FINRA Unscripted Market Structure and COVID-19

May 7th | 2020

On April 28, Tom Gira, FINRA's Executive Vice President of Market Regulation was featured on the organization’s podcast and talked about COVID-19 and its effect on market volumes and volatility and the impact on the regulator’s surveillance operations. Some highlights include:

Limit up/limit down bands were triggered more than 100x more than usual on March 18.

  • Limit up/limit down bands help keep trading in individual stocks orderly.

  • They are triggered in the “single digits or teens” in normal times.

In March 2020, about 6,000 stocks hit their Reg. SHO circuit breaker; in normal times, it is about 250.

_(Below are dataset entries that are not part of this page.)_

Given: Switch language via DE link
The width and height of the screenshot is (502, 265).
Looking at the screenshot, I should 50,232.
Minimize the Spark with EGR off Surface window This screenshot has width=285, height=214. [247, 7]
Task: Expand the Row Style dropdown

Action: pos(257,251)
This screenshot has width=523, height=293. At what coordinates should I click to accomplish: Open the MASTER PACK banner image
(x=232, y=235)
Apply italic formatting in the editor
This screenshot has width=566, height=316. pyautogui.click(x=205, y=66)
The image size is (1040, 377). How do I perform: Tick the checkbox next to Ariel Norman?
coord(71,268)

  • Short sale circuit breakers apply the next day following a 10% decrease. If that happens, short sales are only allowed on an uptick.

Trade reporting systems are holding strong; only 0.01% of trades are coming in late.

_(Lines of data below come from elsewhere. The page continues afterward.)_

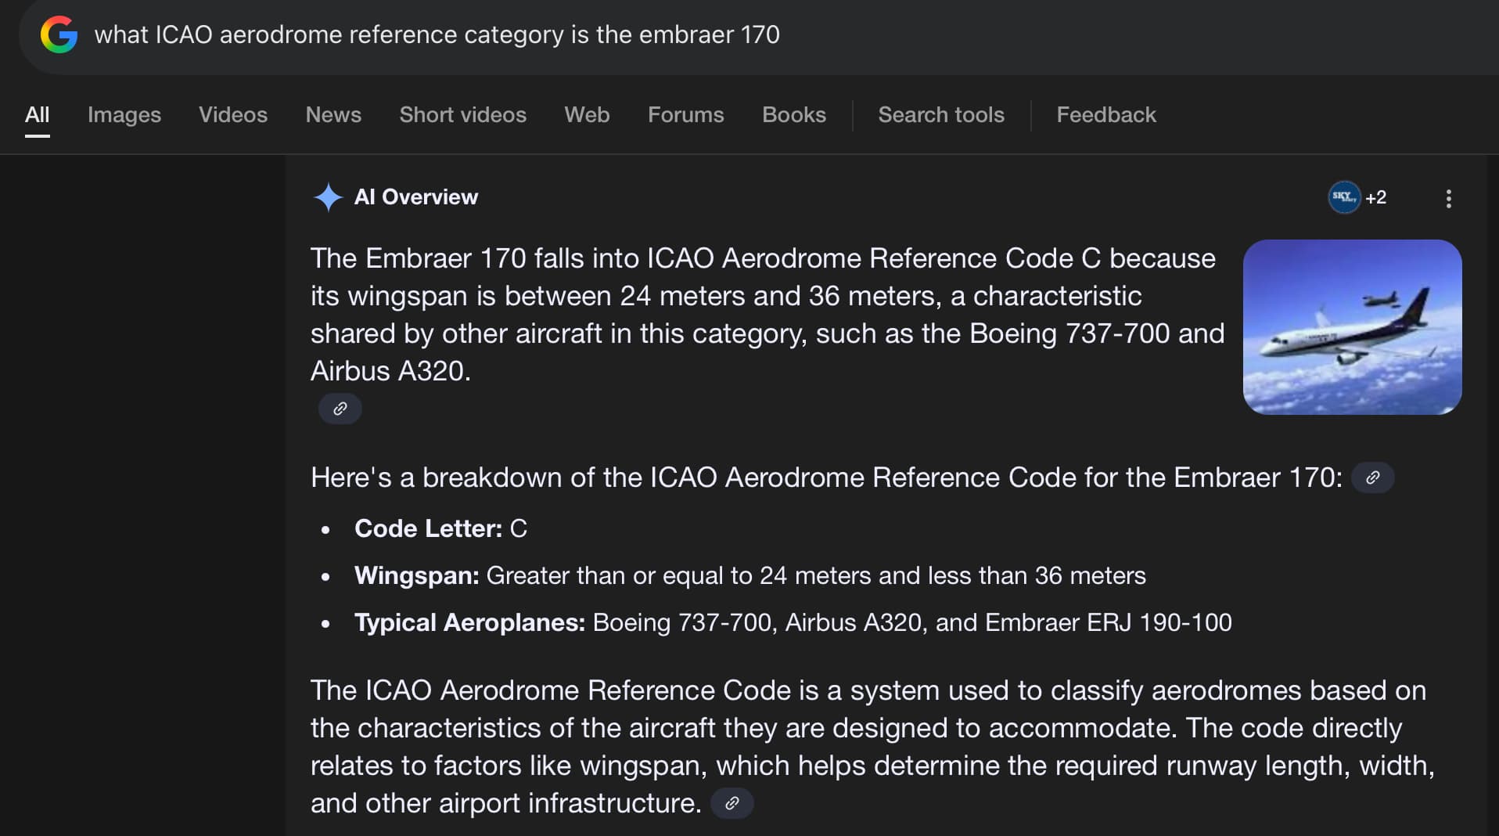Select the All results tab
This screenshot has width=1499, height=836.
pos(37,114)
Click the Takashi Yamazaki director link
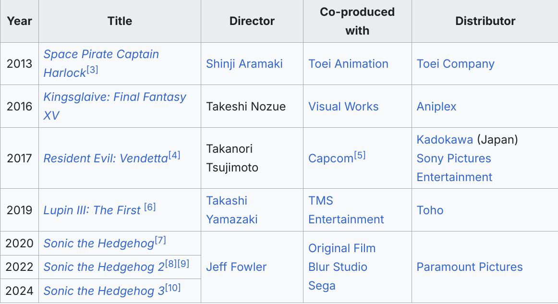The height and width of the screenshot is (304, 558). pos(227,201)
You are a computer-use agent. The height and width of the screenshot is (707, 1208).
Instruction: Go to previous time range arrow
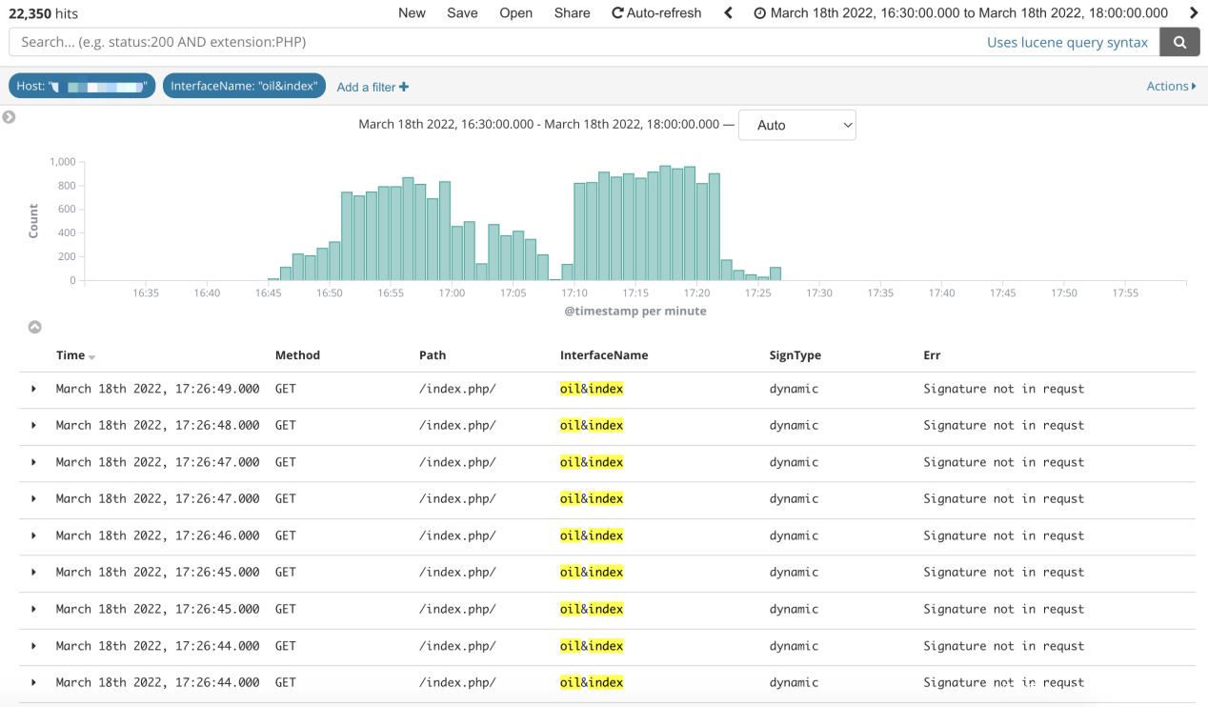pyautogui.click(x=729, y=13)
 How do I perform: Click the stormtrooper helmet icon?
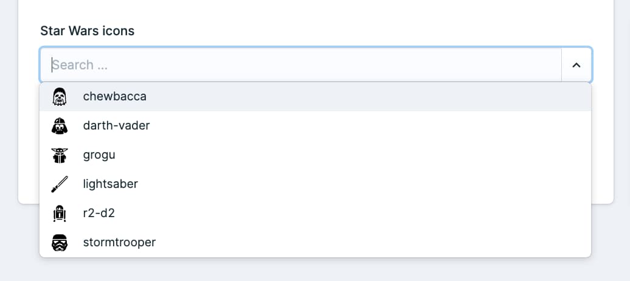[60, 243]
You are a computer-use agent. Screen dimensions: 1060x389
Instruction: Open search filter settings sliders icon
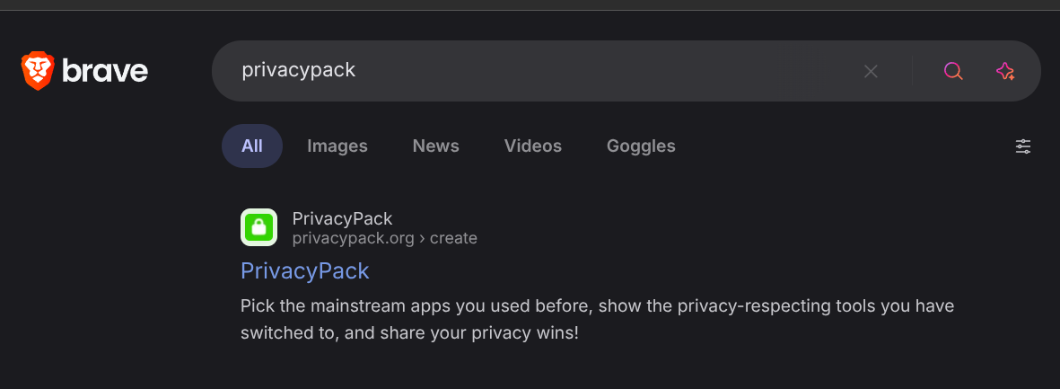(x=1023, y=146)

In February 2020, equity market volume was about 120% higher than usual.

In April 2020, equity market volume has been about 81% higher than usual.

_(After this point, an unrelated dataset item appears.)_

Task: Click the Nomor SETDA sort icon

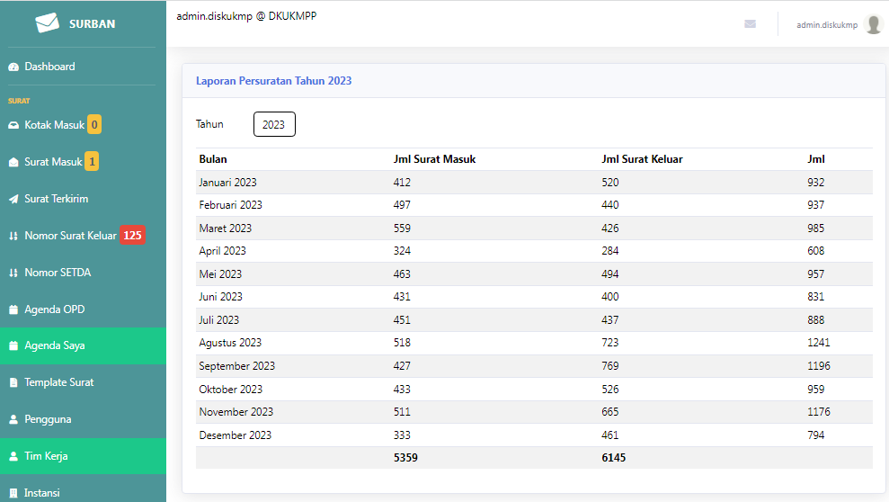Action: (13, 273)
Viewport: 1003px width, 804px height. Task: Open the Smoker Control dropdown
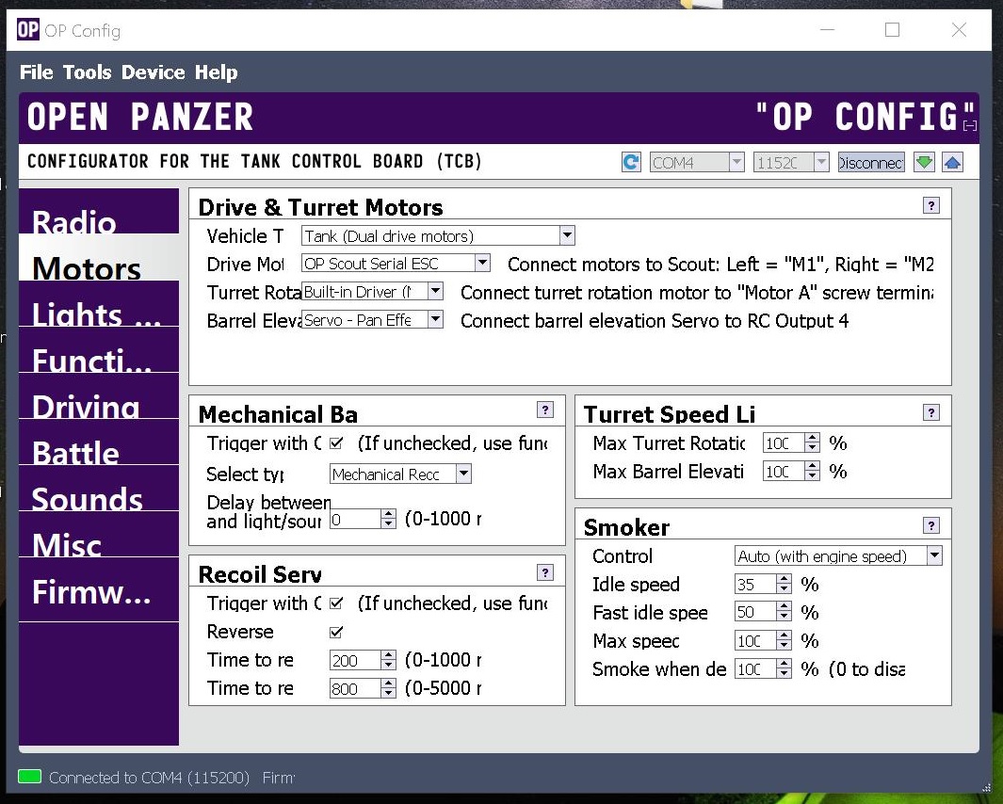[933, 555]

The corporate bond market has seen about a 9% increase in the trade volume; but about a 25% increase in the value of that trading (par value), which means more big trades.

Surveillance impact varies depending on the pattern; increases range from 6% to 167%.

Best Execution alerts in the fixed income market are up about 10%.

The Consolidated Audit Trail (CAT) is ready to go live and adding futures to it is on Mr. Gira’s wish list.